▶ [TASK DIRECTIONS]:
Look through the data below. Show each line where the string "computer" occurs.

(Stored items)
*-*-*

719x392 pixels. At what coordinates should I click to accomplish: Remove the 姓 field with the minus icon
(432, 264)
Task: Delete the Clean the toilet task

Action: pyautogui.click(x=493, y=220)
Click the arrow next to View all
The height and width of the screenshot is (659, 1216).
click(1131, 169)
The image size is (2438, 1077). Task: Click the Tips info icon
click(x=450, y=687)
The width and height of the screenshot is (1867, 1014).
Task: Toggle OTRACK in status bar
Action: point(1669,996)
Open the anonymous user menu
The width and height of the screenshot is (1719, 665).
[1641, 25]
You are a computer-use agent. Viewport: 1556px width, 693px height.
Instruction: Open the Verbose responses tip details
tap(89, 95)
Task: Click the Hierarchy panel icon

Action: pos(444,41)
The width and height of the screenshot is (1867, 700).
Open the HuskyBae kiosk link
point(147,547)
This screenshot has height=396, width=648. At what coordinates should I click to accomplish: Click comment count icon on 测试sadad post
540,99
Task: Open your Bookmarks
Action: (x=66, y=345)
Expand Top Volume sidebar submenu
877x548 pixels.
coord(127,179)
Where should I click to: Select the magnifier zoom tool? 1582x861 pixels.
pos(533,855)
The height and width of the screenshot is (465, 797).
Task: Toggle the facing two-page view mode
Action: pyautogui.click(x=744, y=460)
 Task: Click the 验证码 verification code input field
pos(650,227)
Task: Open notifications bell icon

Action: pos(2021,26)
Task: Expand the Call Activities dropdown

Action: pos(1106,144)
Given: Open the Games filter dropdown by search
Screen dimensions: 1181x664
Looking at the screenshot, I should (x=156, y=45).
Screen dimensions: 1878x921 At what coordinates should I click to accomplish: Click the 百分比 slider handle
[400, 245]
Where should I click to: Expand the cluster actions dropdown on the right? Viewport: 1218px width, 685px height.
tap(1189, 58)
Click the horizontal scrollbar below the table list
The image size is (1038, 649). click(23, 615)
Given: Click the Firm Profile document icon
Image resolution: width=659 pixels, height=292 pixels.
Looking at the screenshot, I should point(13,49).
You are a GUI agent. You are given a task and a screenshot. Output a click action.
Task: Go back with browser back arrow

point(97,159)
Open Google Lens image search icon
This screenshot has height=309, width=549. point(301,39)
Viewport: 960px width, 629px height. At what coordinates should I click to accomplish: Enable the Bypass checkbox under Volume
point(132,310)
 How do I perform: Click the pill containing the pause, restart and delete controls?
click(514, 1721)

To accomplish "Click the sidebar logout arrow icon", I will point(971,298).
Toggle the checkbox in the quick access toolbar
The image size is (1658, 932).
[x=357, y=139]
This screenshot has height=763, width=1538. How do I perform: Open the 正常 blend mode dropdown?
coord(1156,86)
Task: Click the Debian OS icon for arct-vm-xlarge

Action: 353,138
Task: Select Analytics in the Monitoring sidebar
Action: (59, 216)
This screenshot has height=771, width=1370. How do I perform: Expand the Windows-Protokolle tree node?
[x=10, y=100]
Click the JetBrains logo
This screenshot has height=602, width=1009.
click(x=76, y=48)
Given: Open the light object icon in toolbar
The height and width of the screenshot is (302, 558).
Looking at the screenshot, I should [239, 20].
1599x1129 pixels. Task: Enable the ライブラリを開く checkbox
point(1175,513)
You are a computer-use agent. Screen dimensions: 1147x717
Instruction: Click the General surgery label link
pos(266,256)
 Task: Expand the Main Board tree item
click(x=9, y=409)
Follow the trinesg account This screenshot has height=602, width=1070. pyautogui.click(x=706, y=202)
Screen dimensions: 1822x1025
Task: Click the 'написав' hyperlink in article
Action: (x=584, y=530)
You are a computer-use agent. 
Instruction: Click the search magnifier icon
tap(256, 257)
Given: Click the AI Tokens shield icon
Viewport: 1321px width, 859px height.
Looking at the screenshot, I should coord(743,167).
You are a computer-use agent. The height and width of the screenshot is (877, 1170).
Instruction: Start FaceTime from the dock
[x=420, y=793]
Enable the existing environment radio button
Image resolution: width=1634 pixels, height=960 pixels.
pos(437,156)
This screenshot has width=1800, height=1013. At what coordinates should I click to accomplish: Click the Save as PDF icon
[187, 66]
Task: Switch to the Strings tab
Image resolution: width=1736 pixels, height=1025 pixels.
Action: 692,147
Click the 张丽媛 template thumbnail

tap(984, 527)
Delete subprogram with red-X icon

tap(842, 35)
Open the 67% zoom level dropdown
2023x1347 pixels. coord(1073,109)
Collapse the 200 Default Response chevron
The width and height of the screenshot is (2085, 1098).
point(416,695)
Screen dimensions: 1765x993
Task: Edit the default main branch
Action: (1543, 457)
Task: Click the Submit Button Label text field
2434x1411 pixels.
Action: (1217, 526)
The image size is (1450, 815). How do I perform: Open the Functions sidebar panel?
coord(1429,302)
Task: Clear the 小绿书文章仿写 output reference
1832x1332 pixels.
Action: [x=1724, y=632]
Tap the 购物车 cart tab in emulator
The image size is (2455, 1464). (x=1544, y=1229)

*-*-*

▶ [WRITTEN SOLUTION]:
You are a computer-use agent. Viewport: 1556px width, 693px height.
You are a computer-use agent. Screen dimensions: 1147x717
You are a computer-use agent. 
You are a computer-use agent. The height and width of the screenshot is (877, 1170).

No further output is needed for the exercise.